Forecast error variance decomposition (FEVD) splits the variation in an endogenous variable into the component shocks of the BVAR model. In other words, variance decomposition gives information about each random innovation's relative importance affecting the variables in the VAR model. More specifically, FEVD provides information about the predominant sources of variation in all the variables in the system. Earlier empirical results on FEVD show that the dominant sources variation in all the system variables are the "own" shocks, and our results follow suit except tax shocks. The FEVD result is presented in Figure 4. The empirical results show that the dominant sources of variation in tax revenue are shocks to tax revenue. Tax shocks account for more than 99 percent variation in tax revenue.
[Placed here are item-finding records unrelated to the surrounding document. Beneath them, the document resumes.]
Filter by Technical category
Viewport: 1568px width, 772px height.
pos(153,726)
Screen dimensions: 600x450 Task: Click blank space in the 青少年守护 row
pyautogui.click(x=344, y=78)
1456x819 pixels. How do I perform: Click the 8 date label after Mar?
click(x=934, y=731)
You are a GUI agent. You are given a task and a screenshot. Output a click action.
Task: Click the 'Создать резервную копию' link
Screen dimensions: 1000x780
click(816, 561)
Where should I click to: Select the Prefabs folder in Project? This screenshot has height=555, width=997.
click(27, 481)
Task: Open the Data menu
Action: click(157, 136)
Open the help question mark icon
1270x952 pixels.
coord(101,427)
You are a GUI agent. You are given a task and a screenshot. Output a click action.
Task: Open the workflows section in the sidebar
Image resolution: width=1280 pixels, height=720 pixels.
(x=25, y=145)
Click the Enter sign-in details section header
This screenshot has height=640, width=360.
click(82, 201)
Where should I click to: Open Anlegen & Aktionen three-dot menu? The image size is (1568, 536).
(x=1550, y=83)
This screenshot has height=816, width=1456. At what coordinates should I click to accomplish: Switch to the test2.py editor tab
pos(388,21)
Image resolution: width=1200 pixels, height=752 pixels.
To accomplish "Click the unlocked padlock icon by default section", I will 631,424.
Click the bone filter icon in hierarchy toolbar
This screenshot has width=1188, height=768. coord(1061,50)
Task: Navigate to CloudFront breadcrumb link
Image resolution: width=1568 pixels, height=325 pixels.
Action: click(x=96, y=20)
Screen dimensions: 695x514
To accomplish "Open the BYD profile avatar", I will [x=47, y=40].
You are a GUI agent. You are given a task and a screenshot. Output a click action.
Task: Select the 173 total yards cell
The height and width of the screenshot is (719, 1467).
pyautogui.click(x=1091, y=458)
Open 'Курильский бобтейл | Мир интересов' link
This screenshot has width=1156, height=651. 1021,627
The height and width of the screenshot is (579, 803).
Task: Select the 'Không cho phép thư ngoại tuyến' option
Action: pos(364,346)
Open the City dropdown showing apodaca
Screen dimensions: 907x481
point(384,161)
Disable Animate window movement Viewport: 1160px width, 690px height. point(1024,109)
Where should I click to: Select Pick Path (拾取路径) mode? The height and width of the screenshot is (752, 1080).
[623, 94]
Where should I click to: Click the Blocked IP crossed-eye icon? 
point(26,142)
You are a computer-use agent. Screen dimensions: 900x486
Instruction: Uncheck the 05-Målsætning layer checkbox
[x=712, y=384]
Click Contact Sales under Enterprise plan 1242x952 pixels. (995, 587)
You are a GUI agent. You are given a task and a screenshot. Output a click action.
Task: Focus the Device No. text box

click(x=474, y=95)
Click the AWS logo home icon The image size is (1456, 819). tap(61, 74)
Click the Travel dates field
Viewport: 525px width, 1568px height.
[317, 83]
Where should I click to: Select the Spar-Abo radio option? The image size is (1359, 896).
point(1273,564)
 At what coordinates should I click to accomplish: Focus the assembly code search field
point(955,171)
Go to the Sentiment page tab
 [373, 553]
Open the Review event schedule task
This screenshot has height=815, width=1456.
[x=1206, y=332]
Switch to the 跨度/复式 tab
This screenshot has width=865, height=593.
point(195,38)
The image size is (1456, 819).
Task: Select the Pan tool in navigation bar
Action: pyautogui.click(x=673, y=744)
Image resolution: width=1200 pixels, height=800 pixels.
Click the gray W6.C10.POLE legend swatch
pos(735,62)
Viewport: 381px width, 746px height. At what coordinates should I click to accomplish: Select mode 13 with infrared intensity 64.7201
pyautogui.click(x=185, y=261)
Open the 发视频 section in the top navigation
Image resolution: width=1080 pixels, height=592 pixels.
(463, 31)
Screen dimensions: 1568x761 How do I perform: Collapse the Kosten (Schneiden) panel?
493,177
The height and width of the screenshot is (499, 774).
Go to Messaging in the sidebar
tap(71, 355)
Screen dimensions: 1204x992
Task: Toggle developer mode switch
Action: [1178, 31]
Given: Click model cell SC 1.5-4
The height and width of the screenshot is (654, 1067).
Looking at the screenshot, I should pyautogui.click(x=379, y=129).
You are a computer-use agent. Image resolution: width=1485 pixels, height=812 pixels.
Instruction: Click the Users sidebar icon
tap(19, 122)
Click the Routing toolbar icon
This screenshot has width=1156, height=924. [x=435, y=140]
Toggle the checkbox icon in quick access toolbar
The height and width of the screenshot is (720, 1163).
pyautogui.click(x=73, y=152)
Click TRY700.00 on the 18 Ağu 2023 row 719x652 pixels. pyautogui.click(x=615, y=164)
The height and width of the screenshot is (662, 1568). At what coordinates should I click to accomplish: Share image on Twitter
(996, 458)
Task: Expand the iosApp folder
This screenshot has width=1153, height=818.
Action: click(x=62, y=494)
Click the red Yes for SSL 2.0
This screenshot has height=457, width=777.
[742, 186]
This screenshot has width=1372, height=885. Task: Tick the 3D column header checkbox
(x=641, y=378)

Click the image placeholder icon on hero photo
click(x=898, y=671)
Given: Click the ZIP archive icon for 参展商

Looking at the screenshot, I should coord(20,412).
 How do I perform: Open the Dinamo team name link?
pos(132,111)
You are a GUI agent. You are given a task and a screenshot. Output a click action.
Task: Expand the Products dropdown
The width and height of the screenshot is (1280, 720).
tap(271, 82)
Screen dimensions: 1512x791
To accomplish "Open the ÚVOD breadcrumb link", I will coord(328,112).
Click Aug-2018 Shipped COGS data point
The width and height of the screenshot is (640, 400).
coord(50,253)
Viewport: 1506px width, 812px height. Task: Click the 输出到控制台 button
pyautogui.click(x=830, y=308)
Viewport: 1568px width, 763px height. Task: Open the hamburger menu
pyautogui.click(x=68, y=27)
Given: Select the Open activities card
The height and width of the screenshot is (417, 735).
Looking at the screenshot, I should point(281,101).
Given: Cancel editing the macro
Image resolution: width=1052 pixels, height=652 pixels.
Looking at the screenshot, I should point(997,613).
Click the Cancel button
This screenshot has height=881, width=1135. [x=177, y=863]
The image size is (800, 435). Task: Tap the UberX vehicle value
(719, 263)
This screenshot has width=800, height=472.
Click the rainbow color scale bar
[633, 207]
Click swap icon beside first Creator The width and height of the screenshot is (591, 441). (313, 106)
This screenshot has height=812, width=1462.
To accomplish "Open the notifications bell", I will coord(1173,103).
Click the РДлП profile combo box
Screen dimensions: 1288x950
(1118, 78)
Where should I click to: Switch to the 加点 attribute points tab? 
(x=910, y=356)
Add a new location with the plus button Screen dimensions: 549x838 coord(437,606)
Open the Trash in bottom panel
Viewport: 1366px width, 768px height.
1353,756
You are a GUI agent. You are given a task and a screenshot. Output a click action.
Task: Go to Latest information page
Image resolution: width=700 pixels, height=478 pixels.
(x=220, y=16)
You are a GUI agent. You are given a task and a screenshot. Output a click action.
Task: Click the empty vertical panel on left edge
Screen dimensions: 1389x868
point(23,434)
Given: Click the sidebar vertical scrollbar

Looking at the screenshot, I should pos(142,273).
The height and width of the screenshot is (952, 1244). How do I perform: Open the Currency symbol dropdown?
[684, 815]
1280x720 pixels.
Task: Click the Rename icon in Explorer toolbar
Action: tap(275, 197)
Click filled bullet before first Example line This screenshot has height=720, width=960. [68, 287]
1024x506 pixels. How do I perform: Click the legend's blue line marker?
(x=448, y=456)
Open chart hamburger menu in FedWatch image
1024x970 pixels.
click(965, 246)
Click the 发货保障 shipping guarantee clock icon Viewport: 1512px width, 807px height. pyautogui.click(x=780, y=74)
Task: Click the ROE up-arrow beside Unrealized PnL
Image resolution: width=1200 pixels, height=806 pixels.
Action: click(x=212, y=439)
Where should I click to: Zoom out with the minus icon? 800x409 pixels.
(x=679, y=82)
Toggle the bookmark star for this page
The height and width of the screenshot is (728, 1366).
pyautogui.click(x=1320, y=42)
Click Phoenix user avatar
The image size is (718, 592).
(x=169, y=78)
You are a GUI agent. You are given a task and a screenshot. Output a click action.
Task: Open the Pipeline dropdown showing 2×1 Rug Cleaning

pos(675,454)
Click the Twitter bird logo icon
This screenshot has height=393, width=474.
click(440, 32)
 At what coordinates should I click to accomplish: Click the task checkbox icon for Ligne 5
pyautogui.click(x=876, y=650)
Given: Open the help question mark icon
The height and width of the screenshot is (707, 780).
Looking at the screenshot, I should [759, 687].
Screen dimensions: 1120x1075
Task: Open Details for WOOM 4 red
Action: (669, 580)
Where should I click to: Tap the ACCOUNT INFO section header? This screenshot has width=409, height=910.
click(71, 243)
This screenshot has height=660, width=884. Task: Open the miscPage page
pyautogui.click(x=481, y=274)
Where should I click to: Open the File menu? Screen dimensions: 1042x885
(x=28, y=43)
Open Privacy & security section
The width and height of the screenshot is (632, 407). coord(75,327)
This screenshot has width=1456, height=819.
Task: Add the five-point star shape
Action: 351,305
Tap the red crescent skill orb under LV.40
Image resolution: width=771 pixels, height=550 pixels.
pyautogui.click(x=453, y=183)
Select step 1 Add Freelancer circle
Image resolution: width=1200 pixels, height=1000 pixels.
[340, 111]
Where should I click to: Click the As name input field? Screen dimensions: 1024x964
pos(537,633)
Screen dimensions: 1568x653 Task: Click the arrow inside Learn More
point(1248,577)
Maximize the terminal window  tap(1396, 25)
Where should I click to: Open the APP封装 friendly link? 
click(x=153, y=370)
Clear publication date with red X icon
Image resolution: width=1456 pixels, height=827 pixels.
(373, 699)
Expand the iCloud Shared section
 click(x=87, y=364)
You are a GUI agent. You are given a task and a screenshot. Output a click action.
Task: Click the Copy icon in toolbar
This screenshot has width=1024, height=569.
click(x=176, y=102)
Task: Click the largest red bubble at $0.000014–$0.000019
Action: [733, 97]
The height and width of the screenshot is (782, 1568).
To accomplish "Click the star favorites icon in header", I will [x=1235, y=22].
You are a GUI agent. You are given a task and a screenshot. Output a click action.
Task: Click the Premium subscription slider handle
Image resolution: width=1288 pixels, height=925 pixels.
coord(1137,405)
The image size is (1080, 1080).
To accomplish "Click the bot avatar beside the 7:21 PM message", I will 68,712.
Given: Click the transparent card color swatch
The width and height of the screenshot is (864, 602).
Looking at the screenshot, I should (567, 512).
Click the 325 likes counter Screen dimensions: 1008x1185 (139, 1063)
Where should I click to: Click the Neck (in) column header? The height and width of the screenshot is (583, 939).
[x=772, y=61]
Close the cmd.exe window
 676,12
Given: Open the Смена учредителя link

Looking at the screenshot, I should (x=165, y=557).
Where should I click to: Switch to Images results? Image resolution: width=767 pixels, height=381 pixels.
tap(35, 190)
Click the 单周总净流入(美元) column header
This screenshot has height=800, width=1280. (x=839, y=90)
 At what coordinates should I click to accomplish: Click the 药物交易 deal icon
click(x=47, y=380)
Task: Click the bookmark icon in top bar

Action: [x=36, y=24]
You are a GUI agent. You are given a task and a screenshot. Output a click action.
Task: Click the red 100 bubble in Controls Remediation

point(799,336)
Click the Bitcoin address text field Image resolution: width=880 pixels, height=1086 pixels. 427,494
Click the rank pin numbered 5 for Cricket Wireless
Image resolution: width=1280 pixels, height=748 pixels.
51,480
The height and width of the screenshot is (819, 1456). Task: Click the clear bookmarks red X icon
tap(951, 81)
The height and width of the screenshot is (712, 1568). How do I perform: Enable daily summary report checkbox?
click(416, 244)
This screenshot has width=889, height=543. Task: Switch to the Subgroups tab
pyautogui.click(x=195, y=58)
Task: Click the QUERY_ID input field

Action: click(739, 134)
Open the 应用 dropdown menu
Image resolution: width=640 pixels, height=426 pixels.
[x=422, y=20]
Further results in Figure 4 show that tax revenue shock is a significant source of government debt variations as it accounts for more than 10 percent variations in government debt. In addition, tax revenue and government debt shocks are important sources of variation in the money supply. Government debt and tax revenue shocks account for about 28 percent and 7 percent variations in government spending. Tax revenue and money supply shocks are significant sources of variation in inflation, with shocks to each of this variable accounts for 7 percent and 18 percent variation in government spending. Money supply and inflation rate account for about 4 percent and 5 percent forecast error variance in bank rate. The posterior distribution of the estimate is contained in Appendix 1 (Figure 5). The posterior distribution of the estimate characterizes the joint posterior distributions of the coefficients and innovations covariance matrix. Also, BVAR forecast estimates is also contained in Appendix 1 (Figure 5).

 

5. CONCLUSION

This study examined the management and interaction of fiscal and monetary policy in South Africa using Bayesian VAR. Monthly data on the inflation rate, interest rate, money supply, tax revenue, government spending and government debt for the period 2009 to 2019 were used. The data were sourced from the South African Reserve Bank. The conventional VAR procedure was faced with some inadequacies, such as over-fitting problem, in other words, the problem of over parameterisation and misspecification of degrees of freedom. The Bayesian school offers a resolution to this difficulty because it does not consider too model parameters. The impulse response analysis shows that positive shocks to money supply move the monetary authority to respond by raising the interest rate in the economy, raising the bank rate. Government spending is also observed to fluctuate in response to money supply shocks as it oscillates between the positive and negative region. At the same time, tax revenue is noted to respond positively to money supply shocks. Inflation did not respond to shock in government spending, and hence inflation in South African could be driven from the supply side instead of the demand side. Also, evidence from impulse response analysis shows that shocks to government expenditure cause moderate fluctuation in money supply level while a slight decline is observed in bank rate. Expectedly, a positive shock to government expenditure is observed to cause a decline in tax revenue. An increase in the government's total outstanding debt could also be observed due to government spending shocks.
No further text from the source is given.